Cloudera is widely recognized for its role in building and managing Hadoop-based data lakes, which serve as centralized repositories for storing and analyzing vast amounts of structured and unstructured data. Cloudera’s comprehensive platform and ecosystem offer numerous components and features that facilitate the efficient implementation of data lakes.
However, even with these solutions, there remains a risk of disasters affecting the data lake environment. Disasters can arise from various sources, including natural disasters, cyber-attacks, hardware failures, and human errors. Such events can have a significant impact on a business, leading to downtime, data loss, and financial setbacks. Hence, it becomes crucial to establish a robust disaster recovery plan to ensure uninterrupted business operations.
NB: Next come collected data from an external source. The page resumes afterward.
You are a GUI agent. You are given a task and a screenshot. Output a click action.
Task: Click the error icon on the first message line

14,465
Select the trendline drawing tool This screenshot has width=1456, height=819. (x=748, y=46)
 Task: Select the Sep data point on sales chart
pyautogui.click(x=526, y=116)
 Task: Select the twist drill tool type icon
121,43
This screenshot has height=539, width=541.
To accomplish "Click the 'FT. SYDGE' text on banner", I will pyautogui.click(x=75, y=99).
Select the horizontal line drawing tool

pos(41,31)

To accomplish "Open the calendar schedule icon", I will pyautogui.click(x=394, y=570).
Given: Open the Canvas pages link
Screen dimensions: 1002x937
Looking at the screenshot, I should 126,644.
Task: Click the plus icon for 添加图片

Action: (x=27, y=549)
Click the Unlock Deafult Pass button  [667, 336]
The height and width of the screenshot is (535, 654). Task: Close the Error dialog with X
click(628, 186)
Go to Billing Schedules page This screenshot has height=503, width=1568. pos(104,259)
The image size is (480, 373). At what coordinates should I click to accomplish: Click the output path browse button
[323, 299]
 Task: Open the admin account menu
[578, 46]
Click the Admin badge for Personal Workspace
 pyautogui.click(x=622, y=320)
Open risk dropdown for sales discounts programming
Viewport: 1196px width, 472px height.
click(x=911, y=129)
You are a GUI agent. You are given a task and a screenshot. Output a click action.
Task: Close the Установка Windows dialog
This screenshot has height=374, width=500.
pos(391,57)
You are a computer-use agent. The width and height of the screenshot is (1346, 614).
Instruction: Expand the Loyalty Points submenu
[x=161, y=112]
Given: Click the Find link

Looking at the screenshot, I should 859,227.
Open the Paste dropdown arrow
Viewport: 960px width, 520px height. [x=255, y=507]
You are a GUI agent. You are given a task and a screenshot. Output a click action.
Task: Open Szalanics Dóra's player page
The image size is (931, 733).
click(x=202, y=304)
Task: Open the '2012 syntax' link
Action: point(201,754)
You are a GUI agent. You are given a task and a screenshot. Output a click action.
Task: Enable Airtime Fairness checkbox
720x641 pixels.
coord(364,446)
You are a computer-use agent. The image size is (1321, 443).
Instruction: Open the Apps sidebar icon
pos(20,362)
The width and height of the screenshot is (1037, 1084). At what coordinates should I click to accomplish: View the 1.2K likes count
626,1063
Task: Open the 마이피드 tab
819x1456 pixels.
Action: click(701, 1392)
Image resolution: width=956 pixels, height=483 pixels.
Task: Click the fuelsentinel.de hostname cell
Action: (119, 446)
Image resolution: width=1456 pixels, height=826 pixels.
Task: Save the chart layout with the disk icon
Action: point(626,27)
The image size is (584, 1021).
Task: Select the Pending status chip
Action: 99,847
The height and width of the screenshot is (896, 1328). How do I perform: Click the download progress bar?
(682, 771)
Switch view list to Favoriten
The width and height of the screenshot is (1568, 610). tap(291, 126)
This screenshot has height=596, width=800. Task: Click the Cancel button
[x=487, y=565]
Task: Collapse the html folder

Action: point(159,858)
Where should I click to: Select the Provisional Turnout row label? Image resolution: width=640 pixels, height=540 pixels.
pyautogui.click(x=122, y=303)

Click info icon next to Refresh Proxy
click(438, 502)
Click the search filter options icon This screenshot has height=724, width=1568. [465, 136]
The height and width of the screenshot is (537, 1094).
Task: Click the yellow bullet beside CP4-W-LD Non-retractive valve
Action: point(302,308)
The most effective approach for disaster recovery systems involves setting up a complete replica of the production server at different geographical locations. This system not only provides protection against natural disasters but also maintains business continuity in the event of cyber-attacks or hardware failures by shifting the workload to a designated disaster recovery system.
One critical aspect provided by Cloudera is its built-in solutions for metadata backup and synchronization between primary and secondary (Disaster Recovery) servers, ensuring disaster recovery capabilities. It also offers a user-friendly graphical interface for managing and monitoring these disaster recovery setups.
However, managing the licensing costs for two cluster setups can be quite expensive, particularly considering that a cluster can consist of multiple nodes. The pricing for such a configuration and support can amount to approximately $10,000 USD per node per year. As a result, larger organizations that can afford Cloudera’s CDP have adopted these solutions, while smaller ones often opt for on-premises open-source alternatives.
One such open-source data lake solution comprises Apache Hadoop, which includes a cold storage Distributed File System called HDFS same as the Cloudera Data Platform. HDFS is specifically designed for storing large volumes of infrequently accessed data while optimizing costs for long-term data retention. Data is stored in HDFS files and compressed using codecs like gzip or Snappy to minimize storage space. The data is then moved to lower-cost storage tiers, such as slower disks, while still ensuring accessibility and reliability for future analysis or reference. But this solution doesn’t exist for metadata and data synchronization.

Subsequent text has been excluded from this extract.